空も飛べるはず【短】
空も飛べるはず


大きな貸出カウンターの中で、きみは広い背を猫のように丸めてゲームをしていた。


うちの学校はスマホ禁止です!

……なんて言えるわけもなく、あたしは見て見ぬふりをして、カウンターの端で文庫本を広げていた。
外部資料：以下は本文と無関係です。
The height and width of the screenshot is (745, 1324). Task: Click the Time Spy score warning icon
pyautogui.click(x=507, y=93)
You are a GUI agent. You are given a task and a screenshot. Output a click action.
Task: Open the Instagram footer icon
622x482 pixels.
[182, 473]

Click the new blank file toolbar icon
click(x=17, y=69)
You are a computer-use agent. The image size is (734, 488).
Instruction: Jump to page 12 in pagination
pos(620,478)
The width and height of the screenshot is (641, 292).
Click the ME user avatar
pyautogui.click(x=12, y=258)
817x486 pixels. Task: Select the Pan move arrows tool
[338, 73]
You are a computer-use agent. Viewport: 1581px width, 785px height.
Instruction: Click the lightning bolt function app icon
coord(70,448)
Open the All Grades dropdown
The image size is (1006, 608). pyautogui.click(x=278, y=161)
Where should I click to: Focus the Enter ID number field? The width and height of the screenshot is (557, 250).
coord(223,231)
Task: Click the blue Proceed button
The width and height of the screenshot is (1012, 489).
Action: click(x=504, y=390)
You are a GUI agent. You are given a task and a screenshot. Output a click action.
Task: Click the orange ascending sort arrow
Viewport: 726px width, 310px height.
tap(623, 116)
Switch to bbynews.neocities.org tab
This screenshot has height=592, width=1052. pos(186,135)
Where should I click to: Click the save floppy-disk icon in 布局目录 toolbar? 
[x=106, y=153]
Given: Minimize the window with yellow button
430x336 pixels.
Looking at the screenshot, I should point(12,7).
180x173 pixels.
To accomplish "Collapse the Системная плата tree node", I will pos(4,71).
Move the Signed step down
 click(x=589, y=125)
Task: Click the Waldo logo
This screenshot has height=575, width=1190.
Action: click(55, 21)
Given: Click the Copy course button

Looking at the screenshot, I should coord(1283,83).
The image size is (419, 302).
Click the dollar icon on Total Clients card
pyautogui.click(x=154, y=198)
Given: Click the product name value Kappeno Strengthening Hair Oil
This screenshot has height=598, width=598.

土曜日の授業のあと、図書委員のあたしは、図書館にいる。


仕事は特にない。

たまに来る生徒の本の貸出と、返却業務だけ。

司書の先生は閉架書庫にこもって、本を読みふけっている。


委員会の仕事は毎週あるわけじゃない。
ローテーションでたまーに回ってくる。


あたしは本が好きだから、本に囲まれてるこの時間が好き。

だけど、きみは違うみたい。


「ふわぁ~あ」


大きなあくびをしたきみは、スマホをカウンターの上に置き、首をこきこきと鳴らす。


そしてぼんやり宙を見つめたあと、またスマホを手にとった。


きみは、同じクラスの江藤くん。

バスケ部員のきみは背が180cmと高くて、目は二重でかわいいのに、つりあがった眉と短い茶髪の効果できりっとして見える。


クラスではよくしゃべっていて、男女問わず人気があって、地味でチビで目立たないあたしとは、正反対。